Public Comment: Pressure Points Laid Bare
The meeting’s public comment session, with 27 speakers across Albany, Buffalo, and New York City, dominated the latter half of the agenda. Cultivators warned of a prolonged slowdown in approvals, arguing that fears of oversupply ignore the scale of illicit diversion and federally legal hemp-derived THC products entering the state. Microbusinesses and farmers repeatedly criticized proposed growers’ showcase regulations that would exclude micros from direct-to-consumer sales at events. They contended that such restrictions undermine the MRTA’s intent and their financial viability.
Multiple speakers raised alarms about the seed-to-sale rollout. They were particularly concerned about the cost and logistics of per-unit retail ID tags, which small operators say disproportionately burden low-priced products and favor large-scale producers. Others cited delayed responses from OCM, conflicting municipal requirements, and months of carrying rent and payroll without clarity on opening timelines.

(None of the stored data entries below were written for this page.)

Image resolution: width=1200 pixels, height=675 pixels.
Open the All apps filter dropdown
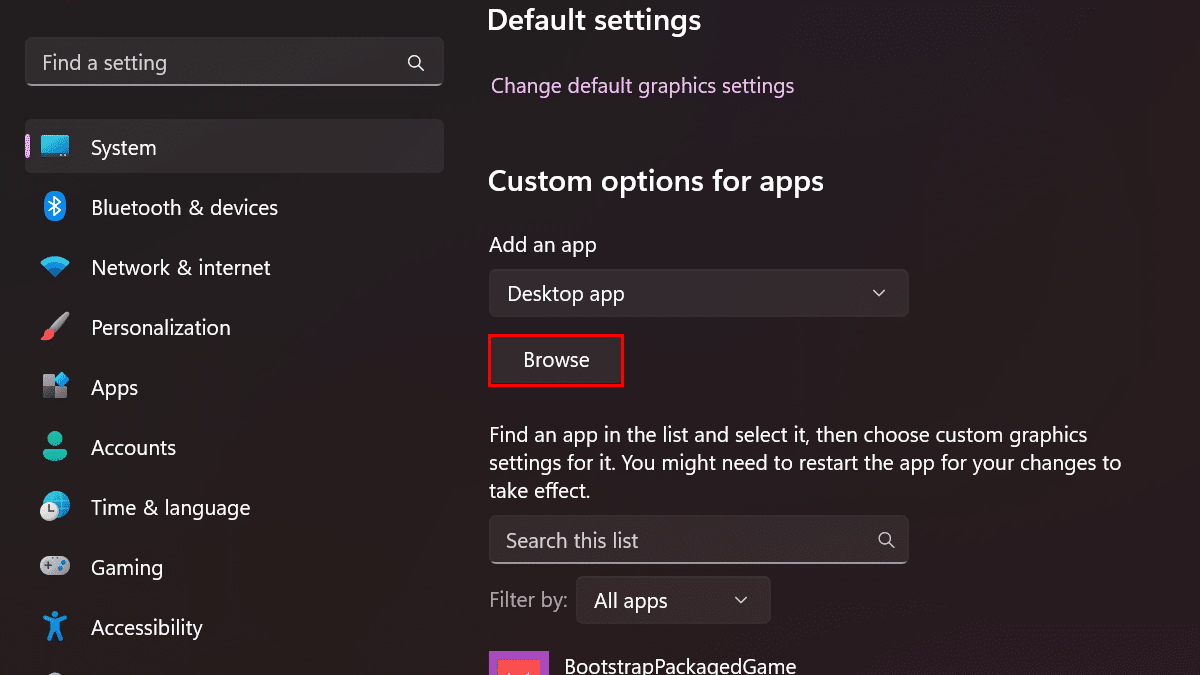click(x=673, y=600)
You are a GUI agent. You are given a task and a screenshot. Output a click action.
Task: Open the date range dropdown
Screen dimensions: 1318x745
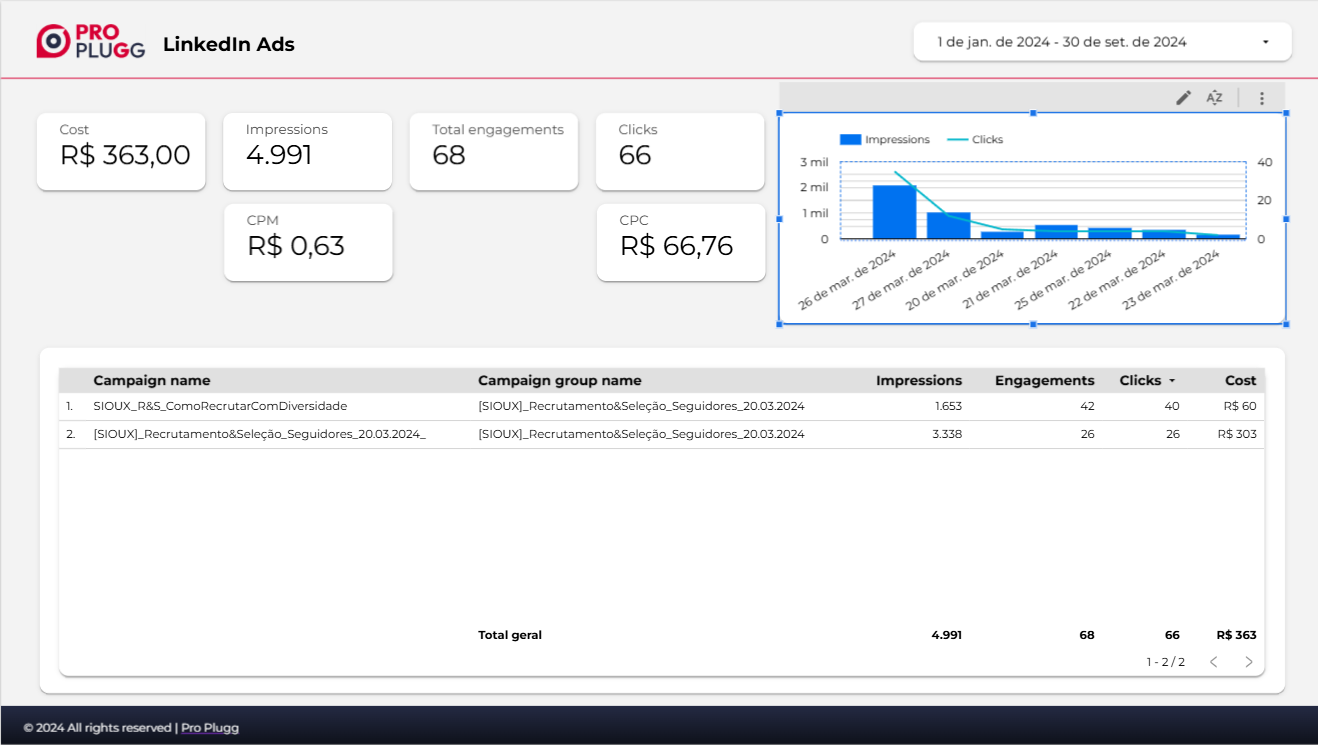pos(1102,42)
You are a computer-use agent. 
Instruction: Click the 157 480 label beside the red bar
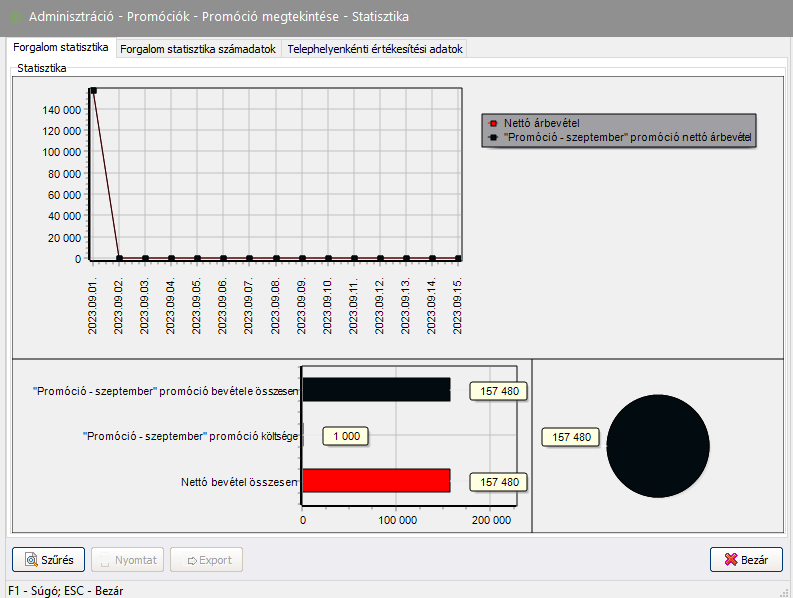pos(499,482)
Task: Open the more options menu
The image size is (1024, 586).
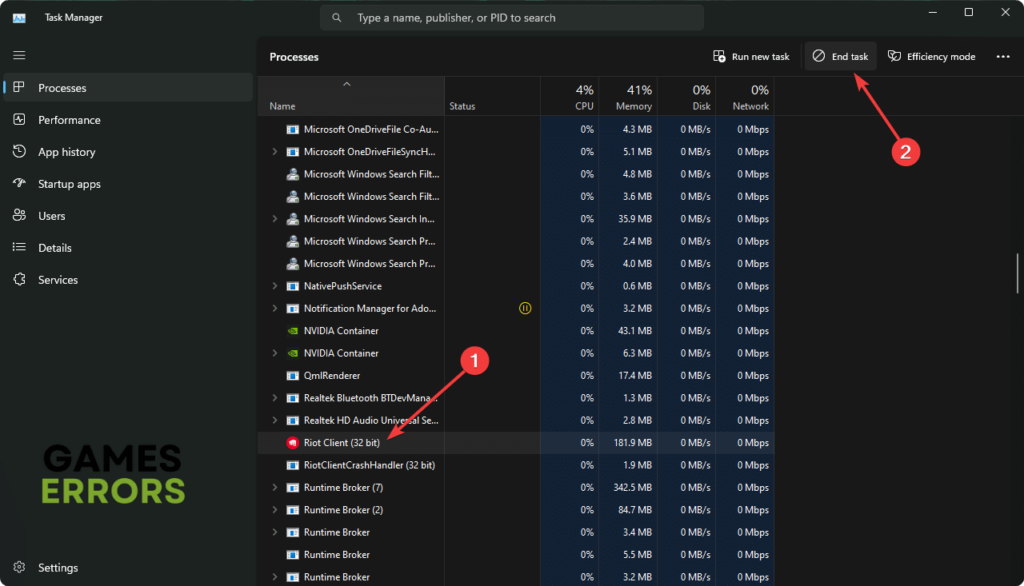Action: 1002,56
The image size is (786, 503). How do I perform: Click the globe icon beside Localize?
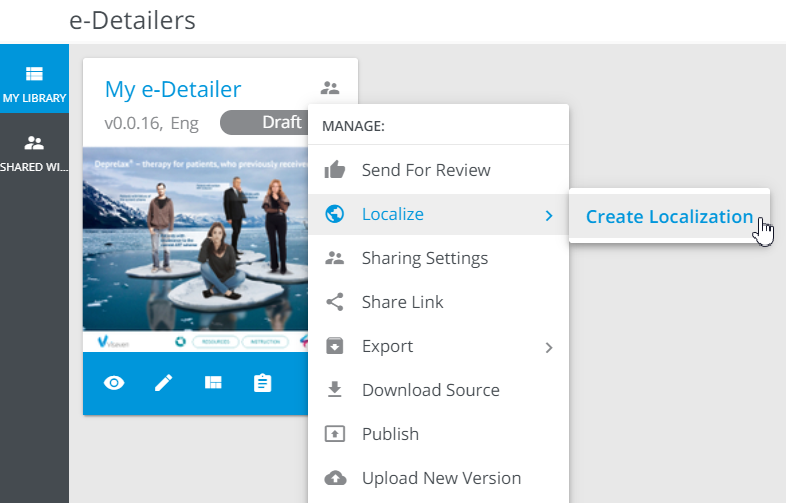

Several commenters went further. They alleged systemic bias, regulatory overreach, and uneven enforcement, while urging the Board to restore trust through clearer rules, consistent application, and earlier stakeholder engagement.
Closing the Year with Unresolved Questions
The meeting closed with routine adjournment. But the substance of the discussion suggested that 2026 will open with heightened scrutiny of how New York balances growth, equity, and administrative capacity. The Board signaled openness to revisiting processes for PCA requests, unreasonable impracticability determinations, and community impact enforcement. Yet the volume and intensity of public testimony made clear that many licensees see regulatory uncertainty, not market demand, as the primary risk to survival.
As New York enters its next phase of legalization, a critical question remains. Can the state maintain rapid expansion while ensuring that small operators and equity licensees can endure the costs of compliance to benefit from the market they helped create?